● TEXT BLOCK
= = =
58-view-permission-based-on-project-membership.patch

view-permission-based-on-project-membership

From: Bryan Larsen <bryan@larsen.st>

Note that users now have two collections of projects: `projects` are the projects that users own, and `joined_projects` are the projects they have joined as members.

We can now define view permission on projects, stories and tasks according to project membership.

SHOW_PATCH
---
 app/models/project.rb |    2 +-
 app/models/story.rb   |    2 +-
 app/models/task.rb    |    2 +-
 3 files changed, 3 insertions(+), 3 deletions(-)

diff --git a/app/models/project.rb b/app/models/project.rb
index d828958..2bed9de 100644
--- a/app/models/project.rb
+++ b/app/models/project.rb
@@ -34,7 +34,7 @@ class Project < ActiveRecord::Base
   end
 
   def view_permitted?(field)
-    true
+    acting_user.administrator? || acting_user == owner || acting_user.in?(members)
= = =
Copy the patch above word for word, starting at "We can now define" and ending at "insertions(+), 3 deletions(-)".
= = =
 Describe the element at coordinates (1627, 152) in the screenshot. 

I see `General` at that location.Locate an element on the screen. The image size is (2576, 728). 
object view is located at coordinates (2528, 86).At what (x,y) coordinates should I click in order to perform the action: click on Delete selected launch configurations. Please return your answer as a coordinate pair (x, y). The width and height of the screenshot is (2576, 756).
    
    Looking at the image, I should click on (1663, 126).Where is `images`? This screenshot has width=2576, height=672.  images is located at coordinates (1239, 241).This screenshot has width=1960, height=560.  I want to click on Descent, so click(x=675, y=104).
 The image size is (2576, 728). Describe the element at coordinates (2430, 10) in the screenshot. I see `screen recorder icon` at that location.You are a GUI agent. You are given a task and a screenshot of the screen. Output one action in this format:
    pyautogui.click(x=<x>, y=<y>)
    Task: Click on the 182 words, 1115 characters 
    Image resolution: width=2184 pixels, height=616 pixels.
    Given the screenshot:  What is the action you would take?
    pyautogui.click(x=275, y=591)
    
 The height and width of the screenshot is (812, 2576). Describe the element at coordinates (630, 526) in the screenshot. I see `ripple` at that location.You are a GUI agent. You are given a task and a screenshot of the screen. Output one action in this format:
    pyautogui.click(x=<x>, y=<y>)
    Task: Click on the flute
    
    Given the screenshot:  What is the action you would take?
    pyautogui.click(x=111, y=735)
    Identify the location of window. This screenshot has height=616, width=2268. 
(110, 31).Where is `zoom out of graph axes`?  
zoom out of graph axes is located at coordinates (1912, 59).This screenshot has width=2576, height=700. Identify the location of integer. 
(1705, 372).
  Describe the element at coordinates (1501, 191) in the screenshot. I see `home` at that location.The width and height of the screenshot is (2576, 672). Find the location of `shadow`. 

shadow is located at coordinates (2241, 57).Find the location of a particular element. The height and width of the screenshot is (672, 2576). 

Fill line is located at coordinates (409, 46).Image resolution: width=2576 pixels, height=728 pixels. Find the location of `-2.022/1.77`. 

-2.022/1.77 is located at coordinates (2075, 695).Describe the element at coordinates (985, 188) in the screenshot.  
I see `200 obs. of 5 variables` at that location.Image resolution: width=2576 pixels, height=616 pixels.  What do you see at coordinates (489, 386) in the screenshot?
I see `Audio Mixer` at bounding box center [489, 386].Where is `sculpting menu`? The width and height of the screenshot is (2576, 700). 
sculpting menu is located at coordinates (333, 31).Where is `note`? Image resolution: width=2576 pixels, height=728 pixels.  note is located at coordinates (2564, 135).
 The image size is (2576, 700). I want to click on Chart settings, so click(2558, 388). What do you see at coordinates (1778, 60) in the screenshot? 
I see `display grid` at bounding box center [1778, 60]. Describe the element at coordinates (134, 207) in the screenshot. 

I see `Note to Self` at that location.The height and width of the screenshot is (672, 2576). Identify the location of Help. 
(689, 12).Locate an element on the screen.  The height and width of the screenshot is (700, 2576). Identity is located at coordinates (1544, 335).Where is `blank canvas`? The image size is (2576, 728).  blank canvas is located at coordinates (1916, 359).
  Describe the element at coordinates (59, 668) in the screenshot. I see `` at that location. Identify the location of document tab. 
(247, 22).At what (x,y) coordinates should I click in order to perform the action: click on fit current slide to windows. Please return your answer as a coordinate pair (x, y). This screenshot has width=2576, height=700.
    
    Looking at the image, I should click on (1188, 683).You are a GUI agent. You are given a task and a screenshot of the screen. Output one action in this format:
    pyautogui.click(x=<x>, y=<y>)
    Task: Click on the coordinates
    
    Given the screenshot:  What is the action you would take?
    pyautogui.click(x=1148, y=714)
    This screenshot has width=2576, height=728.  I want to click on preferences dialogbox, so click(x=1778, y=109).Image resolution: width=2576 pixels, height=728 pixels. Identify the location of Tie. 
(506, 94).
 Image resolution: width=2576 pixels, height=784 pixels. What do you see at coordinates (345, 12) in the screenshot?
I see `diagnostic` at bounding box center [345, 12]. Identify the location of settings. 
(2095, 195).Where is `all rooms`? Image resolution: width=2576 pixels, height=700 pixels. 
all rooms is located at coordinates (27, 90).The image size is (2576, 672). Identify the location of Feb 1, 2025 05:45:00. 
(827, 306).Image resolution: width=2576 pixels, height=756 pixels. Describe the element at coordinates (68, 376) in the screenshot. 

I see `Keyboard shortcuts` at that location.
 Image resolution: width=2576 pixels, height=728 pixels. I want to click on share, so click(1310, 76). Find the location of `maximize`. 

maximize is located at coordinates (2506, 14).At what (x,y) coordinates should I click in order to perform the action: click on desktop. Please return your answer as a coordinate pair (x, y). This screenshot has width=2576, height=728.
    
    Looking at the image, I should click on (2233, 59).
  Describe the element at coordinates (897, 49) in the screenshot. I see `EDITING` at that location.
= = =
● EXERCISE SOLUTION
We can now define view permission on projects, stories and tasks according to project membership.

SHOW_PATCH
---
 app/models/project.rb |    2 +-
 app/models/story.rb   |    2 +-
 app/models/task.rb    |    2 +-
 3 files changed, 3 insertions(+), 3 deletions(-)